TASK: Exactly the lines below from the one with "Given: Click the" up to and including the one with "Given: Select the 30分 timeframe tab" make up the answer, with nothing else added.
#####
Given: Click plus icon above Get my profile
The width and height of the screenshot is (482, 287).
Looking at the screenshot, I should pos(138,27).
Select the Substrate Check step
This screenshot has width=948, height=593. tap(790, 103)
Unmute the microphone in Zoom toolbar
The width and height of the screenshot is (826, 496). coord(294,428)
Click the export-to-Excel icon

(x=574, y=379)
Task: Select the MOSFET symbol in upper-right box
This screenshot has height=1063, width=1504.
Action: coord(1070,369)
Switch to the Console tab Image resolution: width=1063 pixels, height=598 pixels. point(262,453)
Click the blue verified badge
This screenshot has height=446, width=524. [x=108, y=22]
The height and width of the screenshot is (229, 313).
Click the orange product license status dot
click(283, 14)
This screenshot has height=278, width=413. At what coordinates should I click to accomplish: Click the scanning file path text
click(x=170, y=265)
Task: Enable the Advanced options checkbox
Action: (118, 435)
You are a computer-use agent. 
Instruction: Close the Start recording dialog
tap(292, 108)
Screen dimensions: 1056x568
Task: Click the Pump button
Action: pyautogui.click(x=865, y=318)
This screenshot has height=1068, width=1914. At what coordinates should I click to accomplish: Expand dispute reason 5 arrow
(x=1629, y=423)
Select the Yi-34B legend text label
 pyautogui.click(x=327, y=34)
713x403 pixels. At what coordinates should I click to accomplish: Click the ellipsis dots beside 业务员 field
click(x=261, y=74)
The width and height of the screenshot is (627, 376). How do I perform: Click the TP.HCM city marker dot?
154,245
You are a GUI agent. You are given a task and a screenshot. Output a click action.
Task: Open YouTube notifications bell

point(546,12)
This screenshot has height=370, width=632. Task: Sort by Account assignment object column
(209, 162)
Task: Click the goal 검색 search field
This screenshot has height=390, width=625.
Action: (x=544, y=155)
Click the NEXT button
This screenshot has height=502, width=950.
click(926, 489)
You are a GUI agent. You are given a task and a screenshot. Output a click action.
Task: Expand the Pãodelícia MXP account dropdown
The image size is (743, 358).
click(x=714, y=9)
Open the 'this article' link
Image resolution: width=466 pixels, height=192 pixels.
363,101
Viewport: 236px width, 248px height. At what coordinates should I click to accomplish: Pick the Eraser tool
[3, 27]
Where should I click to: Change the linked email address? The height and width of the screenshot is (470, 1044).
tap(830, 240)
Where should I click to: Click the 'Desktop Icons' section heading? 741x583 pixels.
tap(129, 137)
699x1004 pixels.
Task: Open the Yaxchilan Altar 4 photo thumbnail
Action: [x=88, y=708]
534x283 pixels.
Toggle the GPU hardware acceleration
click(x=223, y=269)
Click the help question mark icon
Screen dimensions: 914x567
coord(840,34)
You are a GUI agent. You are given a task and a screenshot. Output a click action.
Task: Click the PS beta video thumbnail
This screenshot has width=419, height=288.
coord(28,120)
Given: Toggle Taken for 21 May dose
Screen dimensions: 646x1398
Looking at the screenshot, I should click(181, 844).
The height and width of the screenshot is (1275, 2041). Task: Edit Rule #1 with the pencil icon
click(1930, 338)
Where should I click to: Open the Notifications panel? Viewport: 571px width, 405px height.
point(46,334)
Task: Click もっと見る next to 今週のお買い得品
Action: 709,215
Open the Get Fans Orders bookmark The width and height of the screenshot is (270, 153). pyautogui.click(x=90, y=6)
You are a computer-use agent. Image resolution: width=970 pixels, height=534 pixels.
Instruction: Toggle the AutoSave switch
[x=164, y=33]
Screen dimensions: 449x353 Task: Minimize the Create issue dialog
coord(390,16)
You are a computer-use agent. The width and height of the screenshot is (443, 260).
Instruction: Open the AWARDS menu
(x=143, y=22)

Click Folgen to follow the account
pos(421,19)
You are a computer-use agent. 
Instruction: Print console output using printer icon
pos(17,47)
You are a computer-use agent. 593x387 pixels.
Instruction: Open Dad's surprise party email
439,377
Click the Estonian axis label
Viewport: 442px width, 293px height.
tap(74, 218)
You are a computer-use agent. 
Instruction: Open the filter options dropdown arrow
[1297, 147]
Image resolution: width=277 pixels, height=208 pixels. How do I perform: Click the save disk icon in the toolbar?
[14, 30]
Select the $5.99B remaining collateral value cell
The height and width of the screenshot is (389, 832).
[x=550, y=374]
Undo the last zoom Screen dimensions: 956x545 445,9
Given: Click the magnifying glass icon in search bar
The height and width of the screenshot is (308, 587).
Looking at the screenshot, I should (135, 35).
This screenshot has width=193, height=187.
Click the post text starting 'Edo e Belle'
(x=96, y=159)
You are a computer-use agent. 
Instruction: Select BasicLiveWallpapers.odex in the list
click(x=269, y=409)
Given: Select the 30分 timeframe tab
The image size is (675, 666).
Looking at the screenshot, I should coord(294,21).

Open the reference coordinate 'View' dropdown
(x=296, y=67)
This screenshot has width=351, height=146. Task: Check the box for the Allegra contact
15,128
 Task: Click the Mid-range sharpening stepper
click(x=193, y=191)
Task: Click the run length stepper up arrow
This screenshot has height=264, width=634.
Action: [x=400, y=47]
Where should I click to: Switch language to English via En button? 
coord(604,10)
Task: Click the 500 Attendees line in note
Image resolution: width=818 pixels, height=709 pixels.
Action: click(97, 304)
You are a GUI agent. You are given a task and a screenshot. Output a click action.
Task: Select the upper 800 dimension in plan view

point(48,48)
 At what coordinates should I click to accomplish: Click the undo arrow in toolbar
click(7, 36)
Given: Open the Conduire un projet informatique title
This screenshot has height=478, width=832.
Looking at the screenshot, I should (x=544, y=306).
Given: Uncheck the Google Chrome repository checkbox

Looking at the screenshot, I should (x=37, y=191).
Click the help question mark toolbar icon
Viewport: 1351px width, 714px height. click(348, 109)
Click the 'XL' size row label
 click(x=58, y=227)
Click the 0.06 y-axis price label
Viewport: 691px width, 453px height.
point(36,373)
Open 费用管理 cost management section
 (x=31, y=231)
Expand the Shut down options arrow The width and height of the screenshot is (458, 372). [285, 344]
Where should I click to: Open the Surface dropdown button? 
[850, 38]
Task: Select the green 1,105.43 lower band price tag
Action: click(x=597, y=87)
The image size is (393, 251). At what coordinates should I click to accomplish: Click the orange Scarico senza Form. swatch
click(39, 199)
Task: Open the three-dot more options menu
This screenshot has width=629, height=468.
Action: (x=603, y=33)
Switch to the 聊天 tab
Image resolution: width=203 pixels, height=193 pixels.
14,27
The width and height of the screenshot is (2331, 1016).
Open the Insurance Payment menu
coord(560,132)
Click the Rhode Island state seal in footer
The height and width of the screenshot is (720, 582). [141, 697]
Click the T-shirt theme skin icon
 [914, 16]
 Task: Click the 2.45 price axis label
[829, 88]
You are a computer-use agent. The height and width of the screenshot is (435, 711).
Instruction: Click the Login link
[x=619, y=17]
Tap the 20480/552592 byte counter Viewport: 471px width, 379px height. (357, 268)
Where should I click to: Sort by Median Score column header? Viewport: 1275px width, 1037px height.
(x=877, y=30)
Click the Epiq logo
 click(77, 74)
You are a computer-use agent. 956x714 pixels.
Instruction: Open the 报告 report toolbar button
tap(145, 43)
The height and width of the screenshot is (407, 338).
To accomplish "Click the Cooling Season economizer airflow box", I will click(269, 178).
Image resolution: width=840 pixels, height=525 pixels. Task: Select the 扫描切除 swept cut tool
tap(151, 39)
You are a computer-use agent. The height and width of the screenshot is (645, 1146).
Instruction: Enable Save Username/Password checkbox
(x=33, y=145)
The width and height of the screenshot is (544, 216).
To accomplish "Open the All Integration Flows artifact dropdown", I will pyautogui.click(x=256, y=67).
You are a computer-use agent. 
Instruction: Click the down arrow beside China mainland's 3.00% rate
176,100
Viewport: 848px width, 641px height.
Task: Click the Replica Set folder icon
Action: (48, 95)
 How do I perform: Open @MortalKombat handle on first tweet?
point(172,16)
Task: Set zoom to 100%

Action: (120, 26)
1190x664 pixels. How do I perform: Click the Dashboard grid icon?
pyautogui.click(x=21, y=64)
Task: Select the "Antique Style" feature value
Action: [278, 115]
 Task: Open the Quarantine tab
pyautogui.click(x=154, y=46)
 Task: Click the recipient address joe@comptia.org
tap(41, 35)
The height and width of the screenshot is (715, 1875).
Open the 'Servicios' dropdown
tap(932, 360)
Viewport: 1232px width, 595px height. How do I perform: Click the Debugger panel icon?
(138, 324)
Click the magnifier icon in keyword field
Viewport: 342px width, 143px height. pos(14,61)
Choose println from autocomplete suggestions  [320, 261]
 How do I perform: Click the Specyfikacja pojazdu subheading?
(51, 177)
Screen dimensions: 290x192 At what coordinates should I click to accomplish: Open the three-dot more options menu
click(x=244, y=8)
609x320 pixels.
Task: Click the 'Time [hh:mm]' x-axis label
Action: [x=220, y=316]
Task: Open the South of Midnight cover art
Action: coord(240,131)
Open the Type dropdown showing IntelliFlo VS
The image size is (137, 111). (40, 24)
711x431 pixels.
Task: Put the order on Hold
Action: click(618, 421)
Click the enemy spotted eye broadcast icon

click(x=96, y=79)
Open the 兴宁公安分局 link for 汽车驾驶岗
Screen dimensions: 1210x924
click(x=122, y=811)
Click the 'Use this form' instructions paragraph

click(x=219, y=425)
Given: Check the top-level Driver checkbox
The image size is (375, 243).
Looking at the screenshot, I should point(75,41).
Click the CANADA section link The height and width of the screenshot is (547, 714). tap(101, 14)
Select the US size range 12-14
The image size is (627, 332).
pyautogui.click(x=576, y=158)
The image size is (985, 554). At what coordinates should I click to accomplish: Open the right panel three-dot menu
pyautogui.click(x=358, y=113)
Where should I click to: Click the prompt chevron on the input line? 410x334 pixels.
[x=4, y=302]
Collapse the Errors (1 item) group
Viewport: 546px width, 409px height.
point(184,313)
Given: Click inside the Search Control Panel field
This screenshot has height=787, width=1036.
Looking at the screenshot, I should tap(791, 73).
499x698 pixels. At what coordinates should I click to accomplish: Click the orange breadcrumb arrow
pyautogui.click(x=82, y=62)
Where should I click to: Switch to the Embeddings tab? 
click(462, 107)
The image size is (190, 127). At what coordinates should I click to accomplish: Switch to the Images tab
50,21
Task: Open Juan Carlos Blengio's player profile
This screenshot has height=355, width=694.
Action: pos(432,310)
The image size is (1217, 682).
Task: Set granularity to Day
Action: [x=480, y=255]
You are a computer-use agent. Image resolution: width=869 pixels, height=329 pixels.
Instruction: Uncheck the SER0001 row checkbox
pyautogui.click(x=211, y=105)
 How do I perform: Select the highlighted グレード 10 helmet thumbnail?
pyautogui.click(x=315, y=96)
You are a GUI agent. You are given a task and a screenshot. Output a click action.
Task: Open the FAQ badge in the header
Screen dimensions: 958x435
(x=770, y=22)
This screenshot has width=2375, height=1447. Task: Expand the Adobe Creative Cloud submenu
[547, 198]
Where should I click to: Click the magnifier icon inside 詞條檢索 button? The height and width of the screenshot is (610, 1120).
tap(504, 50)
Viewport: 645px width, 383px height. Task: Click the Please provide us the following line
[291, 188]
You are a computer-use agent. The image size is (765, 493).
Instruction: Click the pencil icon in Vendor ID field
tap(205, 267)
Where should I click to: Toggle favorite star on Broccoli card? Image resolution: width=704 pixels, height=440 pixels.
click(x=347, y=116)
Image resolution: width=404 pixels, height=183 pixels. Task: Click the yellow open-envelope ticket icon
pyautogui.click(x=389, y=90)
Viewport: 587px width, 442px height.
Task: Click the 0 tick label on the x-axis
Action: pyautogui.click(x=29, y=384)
#####
SOLUTION FOR THIS PROBLEM:
Given: Click the magnifying glass icon in search bar
The height and width of the screenshot is (308, 587).
Looking at the screenshot, I should (135, 35).
This screenshot has width=193, height=187.
Click the post text starting 'Edo e Belle'
(x=96, y=159)
You are a computer-use agent. 
Instruction: Select BasicLiveWallpapers.odex in the list
click(x=269, y=409)
Given: Select the 30分 timeframe tab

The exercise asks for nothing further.